Studio album by Lee Kernaghan
- Released: 6 November 2009
- Genre: Country
- Length: 43:51
- Label: ABC
- Producer: Garth Porter

Lee Kernaghan chronology
| Spirit of the Bush (2007) | Planet Country (2009) | Ultimate Hits (2011) |

= Planet Country =

Planet Country is the tenth studio album released by Australian country musician Lee Kernaghan. The album was released in November 2009 and peaked at 13 on the ARIA Charts. A limited edition featured a 10-track bonus CD titled Bringing the Music Home.

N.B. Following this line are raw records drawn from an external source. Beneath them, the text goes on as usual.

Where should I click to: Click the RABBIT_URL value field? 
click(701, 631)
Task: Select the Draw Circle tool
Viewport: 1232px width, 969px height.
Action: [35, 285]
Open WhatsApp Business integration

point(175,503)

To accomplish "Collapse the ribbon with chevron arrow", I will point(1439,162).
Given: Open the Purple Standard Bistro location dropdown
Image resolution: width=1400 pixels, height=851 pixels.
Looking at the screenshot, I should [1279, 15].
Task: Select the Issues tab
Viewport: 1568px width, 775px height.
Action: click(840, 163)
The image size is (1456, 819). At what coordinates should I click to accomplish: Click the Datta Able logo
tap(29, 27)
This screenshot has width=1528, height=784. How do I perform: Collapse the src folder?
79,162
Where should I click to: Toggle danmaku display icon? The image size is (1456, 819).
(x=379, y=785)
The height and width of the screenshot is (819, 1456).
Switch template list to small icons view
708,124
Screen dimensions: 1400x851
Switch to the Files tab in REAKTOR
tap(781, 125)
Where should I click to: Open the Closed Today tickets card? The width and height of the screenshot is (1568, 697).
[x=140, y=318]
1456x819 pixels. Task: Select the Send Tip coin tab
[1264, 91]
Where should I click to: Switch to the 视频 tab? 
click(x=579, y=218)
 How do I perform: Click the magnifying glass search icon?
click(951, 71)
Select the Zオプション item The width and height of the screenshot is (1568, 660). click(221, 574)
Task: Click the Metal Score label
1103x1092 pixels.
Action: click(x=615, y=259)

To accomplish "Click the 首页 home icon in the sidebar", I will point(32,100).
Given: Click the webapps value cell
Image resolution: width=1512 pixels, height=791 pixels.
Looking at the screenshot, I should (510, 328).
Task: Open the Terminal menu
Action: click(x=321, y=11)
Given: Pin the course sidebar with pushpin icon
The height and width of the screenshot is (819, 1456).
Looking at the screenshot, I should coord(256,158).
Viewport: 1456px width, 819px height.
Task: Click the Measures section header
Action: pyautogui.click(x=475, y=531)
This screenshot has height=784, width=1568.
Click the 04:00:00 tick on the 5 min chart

At the 2011 Country Music Awards of Australia, the album won Top Selling Album of the Year.

==Track listing==
- CD1
1. "Planet Country"
2. "Love in the Time of Drought"
3. "People Like Us"
4. "Dirt"
5. "Gold"
6. "Scars" (featuring Dierks Bentley)
7. "Something Right"
8. "Cowgirl"
9. "The Old Block"
10. "Australian Boy"
11. "Girls Gone Wild"
12. "A Place for Me" (Planet Country Reprise)
13. "I Milk Cows" (bonus track)

- CD2 - Bringing the Music Home
14. "Bringing the Music Home"
15. "Fire"
16. "Feeling Pretty Naked"
17. "Kerosene Lane"
18. "My Outback World"
19. "Great Balls of Fire" (Live At CCM Rocks The Snowys)
20. "Spirit of the Bush" (Live At CCM Rocks The Snowys)
21. "Talk Of The Town"
22. "Family Tradition"
23. "Texas QLD 4385" (Live At CCM Rocks The Snowys)
==Charts==
===Weekly charts===

| Chart (2009–10) | Peak position |
|---|---|
| Australian Albums (ARIA) | 13 |

===Year-end charts===

| Chart (2009) | Position |
|---|---|
| ARIA Australian Artist Albums Chart | 30 |
| ARIA Country Albums Chart | 3 |
| Chart (2010) | Position |
| ARIA Country Albums Chart | 8 |
| Chart (2011) | Position |
| ARIA Country Albums Chart | 49 |

==Certifications==

| Region | Certification | Certified units/sales |
| Australia (ARIA) | Gold | 35,000^{^} |
^{^} Shipments figures based on certification alone.